Of the 19 patients with ES, 16 had anastomotic stricture and three distal to it. Their ages at first presentation ranged from 0 to 48 months (median=3 months). Eleven patients were female and eight were male. Two groups of stricture were identified. The first is the non-CES group, which included 13 patients (68.4%) and the second is the CES group, which included six patients (31.6%). The non-CES group had unremarkable histology. The median age at first dilatation was 5 months (range=1–48 months). Four patients had initial severe stricture, and the fifth patient had mild-to-moderate initial stricture, which became severe later. One patient had recurrent TEF, one had tense anastomosis, one had major leak, and two patients had minor leaks. Five patients had GER, one responded to conservative treatment and four required Thal’s fundoplication with better response to dilatation. Six patients of the non-CES group showed excellent response; six patients showed satisfactory response, and one patient showed initial satisfactory response followed by excellent response after Thal’s fundoplication. All patients of this group had very effective dilatations with no complications and a median follow up of 4 years from last dilatation (range=1–9 years).

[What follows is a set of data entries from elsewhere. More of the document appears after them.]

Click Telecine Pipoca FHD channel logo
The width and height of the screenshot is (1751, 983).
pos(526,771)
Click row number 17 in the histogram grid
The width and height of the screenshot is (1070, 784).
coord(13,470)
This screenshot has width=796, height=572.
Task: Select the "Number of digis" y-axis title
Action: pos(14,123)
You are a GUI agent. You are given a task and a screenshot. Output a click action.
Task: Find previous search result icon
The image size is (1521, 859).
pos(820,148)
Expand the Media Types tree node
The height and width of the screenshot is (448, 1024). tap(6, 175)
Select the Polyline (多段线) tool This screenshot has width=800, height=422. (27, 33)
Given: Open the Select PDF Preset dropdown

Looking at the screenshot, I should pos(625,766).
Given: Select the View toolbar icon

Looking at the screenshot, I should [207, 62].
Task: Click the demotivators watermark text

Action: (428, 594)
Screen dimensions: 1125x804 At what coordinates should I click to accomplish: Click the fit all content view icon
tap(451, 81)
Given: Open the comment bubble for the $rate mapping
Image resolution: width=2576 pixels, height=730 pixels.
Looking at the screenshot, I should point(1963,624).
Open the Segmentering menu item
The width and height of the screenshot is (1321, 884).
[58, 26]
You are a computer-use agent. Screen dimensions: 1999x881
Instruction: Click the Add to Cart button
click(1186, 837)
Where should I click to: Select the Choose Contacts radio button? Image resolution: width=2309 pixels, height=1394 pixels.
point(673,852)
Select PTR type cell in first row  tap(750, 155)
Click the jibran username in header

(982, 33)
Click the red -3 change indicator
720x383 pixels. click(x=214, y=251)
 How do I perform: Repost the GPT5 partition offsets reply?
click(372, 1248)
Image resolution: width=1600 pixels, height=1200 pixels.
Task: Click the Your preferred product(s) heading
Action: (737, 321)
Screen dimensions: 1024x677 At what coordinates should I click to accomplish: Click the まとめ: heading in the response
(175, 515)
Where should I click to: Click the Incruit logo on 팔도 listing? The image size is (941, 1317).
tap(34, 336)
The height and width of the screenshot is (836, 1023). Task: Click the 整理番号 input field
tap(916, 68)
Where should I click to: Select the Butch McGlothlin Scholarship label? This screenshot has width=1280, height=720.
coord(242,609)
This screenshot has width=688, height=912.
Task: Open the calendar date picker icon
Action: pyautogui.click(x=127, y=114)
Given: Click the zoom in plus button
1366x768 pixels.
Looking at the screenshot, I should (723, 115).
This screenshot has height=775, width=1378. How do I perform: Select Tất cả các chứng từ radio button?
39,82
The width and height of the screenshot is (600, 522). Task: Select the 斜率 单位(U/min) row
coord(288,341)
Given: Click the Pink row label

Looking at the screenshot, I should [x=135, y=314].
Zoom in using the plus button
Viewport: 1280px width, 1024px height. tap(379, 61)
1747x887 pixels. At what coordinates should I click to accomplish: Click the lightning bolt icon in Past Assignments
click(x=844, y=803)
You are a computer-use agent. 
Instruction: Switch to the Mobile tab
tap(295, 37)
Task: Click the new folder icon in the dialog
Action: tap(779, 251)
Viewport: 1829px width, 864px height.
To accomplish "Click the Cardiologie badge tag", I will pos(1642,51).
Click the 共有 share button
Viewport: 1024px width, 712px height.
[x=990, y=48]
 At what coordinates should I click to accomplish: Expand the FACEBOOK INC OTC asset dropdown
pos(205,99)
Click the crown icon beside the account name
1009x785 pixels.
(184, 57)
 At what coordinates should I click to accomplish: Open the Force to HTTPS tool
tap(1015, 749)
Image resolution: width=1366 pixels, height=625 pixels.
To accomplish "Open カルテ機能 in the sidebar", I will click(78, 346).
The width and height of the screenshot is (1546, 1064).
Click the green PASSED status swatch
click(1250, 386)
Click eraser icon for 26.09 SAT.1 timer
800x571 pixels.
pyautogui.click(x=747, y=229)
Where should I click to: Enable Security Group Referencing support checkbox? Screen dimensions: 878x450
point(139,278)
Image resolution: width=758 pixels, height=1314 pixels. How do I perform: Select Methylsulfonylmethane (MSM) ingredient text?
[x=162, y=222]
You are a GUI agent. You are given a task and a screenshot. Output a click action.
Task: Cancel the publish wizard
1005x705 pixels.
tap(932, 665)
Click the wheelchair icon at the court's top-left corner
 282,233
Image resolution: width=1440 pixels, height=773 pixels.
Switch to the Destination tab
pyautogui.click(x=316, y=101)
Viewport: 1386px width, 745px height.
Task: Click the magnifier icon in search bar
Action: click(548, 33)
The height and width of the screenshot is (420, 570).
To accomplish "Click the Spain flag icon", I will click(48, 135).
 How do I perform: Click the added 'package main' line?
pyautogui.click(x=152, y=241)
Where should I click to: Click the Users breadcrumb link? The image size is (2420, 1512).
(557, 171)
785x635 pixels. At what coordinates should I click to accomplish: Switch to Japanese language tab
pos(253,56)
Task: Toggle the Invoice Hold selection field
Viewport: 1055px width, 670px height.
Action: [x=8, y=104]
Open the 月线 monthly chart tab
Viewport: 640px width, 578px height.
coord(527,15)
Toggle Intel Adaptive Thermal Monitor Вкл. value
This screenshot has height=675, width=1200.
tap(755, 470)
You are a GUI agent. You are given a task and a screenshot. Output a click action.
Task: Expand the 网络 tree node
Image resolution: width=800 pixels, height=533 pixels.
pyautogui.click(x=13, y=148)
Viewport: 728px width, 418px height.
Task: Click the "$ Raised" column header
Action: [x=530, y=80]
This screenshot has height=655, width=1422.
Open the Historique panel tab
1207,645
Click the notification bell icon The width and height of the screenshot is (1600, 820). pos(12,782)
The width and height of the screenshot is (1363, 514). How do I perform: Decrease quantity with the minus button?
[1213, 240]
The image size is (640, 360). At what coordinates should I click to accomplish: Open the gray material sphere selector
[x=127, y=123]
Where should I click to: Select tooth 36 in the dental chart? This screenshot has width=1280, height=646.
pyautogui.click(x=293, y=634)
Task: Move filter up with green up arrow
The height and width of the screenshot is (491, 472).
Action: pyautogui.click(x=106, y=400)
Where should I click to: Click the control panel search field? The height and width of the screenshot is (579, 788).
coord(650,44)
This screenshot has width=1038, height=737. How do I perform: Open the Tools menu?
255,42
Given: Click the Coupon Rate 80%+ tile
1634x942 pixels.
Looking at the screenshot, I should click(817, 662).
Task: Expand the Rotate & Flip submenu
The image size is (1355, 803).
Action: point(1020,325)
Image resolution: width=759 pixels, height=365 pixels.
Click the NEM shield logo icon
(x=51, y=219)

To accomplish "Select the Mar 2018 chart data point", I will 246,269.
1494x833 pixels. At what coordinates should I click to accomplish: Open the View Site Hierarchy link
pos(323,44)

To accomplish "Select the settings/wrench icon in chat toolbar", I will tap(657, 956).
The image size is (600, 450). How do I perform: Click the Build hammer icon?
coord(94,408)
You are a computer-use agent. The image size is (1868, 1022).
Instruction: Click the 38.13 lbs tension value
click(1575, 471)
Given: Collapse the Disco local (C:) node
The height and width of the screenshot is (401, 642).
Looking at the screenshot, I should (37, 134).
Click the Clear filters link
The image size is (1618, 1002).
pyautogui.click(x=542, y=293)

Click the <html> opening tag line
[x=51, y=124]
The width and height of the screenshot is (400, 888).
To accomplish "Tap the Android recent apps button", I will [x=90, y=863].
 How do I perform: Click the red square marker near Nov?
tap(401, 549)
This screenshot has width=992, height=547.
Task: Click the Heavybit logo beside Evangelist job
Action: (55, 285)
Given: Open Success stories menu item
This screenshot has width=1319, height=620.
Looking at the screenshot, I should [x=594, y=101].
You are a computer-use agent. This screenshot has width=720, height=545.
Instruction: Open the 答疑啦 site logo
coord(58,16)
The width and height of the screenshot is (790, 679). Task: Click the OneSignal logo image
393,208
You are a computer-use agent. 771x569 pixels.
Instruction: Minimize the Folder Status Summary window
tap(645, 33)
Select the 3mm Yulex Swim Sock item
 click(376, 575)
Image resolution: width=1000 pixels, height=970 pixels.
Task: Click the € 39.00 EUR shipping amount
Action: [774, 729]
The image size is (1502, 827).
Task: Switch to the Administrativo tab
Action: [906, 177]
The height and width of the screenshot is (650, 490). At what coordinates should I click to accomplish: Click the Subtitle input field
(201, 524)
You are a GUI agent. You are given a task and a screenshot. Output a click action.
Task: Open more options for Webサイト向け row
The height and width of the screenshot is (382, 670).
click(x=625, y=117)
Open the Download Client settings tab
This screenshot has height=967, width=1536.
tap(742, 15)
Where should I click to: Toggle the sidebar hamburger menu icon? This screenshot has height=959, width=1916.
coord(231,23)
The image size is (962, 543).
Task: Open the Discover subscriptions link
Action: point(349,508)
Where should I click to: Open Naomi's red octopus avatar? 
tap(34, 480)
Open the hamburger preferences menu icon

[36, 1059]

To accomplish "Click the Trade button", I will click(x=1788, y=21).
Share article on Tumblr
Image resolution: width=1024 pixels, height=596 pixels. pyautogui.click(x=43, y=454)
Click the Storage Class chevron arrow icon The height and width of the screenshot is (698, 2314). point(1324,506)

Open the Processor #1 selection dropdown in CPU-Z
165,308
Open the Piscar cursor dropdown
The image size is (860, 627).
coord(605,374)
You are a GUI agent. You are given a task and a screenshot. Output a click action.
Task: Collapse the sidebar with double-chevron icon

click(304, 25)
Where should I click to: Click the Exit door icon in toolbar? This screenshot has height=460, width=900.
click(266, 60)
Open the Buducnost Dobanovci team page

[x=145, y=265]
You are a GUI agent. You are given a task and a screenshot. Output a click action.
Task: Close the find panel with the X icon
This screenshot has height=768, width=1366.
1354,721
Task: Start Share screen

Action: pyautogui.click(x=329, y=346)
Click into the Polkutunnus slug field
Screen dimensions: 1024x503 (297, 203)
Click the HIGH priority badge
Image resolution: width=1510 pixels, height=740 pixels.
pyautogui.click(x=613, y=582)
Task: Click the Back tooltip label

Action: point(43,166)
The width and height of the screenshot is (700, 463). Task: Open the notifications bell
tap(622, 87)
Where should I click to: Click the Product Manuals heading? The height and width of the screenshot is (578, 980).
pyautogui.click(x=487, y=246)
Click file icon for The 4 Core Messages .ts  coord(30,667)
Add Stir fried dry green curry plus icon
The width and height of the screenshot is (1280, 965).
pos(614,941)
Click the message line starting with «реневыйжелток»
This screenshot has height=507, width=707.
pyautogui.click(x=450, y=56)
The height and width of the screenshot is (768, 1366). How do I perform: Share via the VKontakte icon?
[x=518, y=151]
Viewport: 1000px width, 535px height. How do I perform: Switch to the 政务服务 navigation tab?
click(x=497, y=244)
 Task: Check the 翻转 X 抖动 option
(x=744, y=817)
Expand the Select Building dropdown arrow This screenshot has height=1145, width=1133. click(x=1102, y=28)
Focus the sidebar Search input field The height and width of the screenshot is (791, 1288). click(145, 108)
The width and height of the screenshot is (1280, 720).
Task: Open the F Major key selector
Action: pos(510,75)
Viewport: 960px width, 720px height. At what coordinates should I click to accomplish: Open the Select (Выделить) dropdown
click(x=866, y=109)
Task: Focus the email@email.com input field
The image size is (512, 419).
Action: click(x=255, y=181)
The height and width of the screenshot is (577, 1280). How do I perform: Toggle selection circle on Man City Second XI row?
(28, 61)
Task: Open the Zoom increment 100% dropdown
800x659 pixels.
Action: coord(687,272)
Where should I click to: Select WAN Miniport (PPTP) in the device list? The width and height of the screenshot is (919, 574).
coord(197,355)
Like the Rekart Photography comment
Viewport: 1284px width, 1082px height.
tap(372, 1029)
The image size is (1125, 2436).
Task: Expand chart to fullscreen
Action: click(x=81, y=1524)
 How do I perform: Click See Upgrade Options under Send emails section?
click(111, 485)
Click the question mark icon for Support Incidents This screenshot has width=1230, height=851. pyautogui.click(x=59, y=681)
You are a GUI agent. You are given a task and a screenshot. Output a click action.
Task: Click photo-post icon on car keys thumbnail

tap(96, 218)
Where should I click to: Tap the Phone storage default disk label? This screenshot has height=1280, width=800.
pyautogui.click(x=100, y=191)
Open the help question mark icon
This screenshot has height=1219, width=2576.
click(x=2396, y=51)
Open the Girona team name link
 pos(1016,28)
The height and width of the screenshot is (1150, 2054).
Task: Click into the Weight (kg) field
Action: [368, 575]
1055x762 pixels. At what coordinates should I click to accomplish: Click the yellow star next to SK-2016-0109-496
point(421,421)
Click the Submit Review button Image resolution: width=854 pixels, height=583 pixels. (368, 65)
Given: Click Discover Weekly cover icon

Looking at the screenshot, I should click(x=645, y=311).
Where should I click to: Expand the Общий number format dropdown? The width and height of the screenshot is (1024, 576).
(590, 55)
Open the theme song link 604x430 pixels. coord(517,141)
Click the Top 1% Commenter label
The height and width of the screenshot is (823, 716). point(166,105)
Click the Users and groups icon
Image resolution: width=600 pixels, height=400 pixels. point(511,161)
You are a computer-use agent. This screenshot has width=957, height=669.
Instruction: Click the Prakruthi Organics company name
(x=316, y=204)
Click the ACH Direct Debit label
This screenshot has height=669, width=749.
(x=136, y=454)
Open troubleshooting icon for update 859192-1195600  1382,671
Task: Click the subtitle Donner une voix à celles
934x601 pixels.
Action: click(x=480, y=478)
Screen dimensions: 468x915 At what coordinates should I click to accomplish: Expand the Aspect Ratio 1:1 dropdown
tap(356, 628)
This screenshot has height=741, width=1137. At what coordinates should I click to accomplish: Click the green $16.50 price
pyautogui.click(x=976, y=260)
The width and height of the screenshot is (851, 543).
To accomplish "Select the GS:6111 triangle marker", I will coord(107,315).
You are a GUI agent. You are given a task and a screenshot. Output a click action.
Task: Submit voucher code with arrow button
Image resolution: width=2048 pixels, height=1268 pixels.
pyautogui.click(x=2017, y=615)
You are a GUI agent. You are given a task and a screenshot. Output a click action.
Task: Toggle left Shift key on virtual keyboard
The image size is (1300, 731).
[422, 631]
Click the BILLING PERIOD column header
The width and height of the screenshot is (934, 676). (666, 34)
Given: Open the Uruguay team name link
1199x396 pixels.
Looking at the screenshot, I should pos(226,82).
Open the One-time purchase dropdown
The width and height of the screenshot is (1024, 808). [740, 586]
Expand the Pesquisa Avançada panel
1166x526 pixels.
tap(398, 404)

All cases of CES were discovered in the neonatal period but no action was taken, except case number 6, until a clinical and radiological indication for dilatation was obvious. The median age at first dilatation of the CES group was 1 month (range=0–2 months) (Table 1). Three patients with TBR at the anastomotic site were diagnosed by means of histological examination of the tip of the lower esophageal fistulous end (Fig. 1a). The TBR showed the three elements of respiratory epithelium – namely, psuedostratified columnar ciliated epithelium, respiratory glands, and cartilage. The first and second patients with TBR showed an expected severe anastomotic stricture, which developed at 2 months of age. They also had significant GER and esophageal dysmotility. Both patients had the same scenario of management (Table 1). They underwent surgical resection of the strictured area after failure of dilatation, Thal’s fundoplication, and gastrostomy. The resected specimens showed abnormal glands extending into the muscle layer and the adventitia (Fig. 1b). After resection, the response to dilatation was fair to satisfactory and very effective. Recurrent stricture was a prominent feature after prolonged periods of no dysphagea. The third patient of this group with TBR at the anastomotic site had mild-to-moderate anastomotic stricture, which showed a surprisingly excellent response to dilatation. However, the dilatation was ineffective due to major esophageal dysmotility, as the contrast took more than 5 min to pass to the stomach. Because of GER and inability to feed the baby, Thal’s fundoplication together with gastrostomy and an extended lower esophageal myectomy were performed with successful outcome. The patient is now feeding orally without gastrostomy for 5 years. The myectomy histology was unremarkable.

Table 1
Table 1:
CES group with anastomotic and distal stenosis
Fig. 1
Fig. 1:
(a) A histological picture of tracheobronchial remnants showing psuedostratified columnar ciliated epithelium, respiratory glands, and cartilage (patients 1, 2, 3). (b) Immunohistochemistry (pancytokeratin, AE1/AE3) of the resected strictured specimens showing squamous epithelium surface (brown) and underlying ducts (brown) inside the muscle layer (blue).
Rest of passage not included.